Bertille Bak below in front of her works at the Mario Merz Prize finalist group exhibition

Our daily round-up of news from the art world 

Bertille Bak wins Mario Merz Prize | The French artist Bertille Bak, whose films combine documentary and fiction to depict the communities she takes as her subjects, has won the third biannual Mario Merz Prize for art. The prize, which is awarded by the Fondazione Merz, honours creators working in art and music composition. The past winners in the art category are Wael Shawky and Petrit Halilaj.

Courtauld Institute of Art adds courses in contemporary and modern African art | The Courtauld Institute of Art in London will hire two new permanent members of staff to lecture on modern and contemporary African and African diaspora art. The new posts are funded by a $750,000 grant from the Andrew W. Mellon Foundation, and courses for undergraduates will be offered during the 2020–21 academic year; special options for postgraduate degrees will become available the following year. In a statement, the institute said that the grant ‘will help further develop the Courtauld’s robust research programme that focuses attention on migration, diversity, and artists who have been marginalised by curricula and arts institutions’.

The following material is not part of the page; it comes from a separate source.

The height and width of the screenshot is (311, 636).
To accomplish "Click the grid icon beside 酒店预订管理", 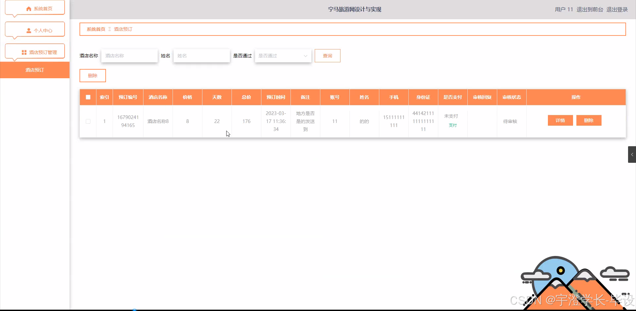I will pyautogui.click(x=24, y=52).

Jill Freedman (1939–2019) | The photographer Jill Freedman has died at the age of 79. Freedman was known for frank, empathetic portraits of street life in 1970s New York and for embedding herself with tightly-knit groups – including travelling circuses, firefighters, and urban beat cops – for months at a time to capture unguarded moments of camaraderie. ‘Woody Guthrie had his guitar that said this machine kills fascists,’ she once said. ‘I’d love to do that with a camera.’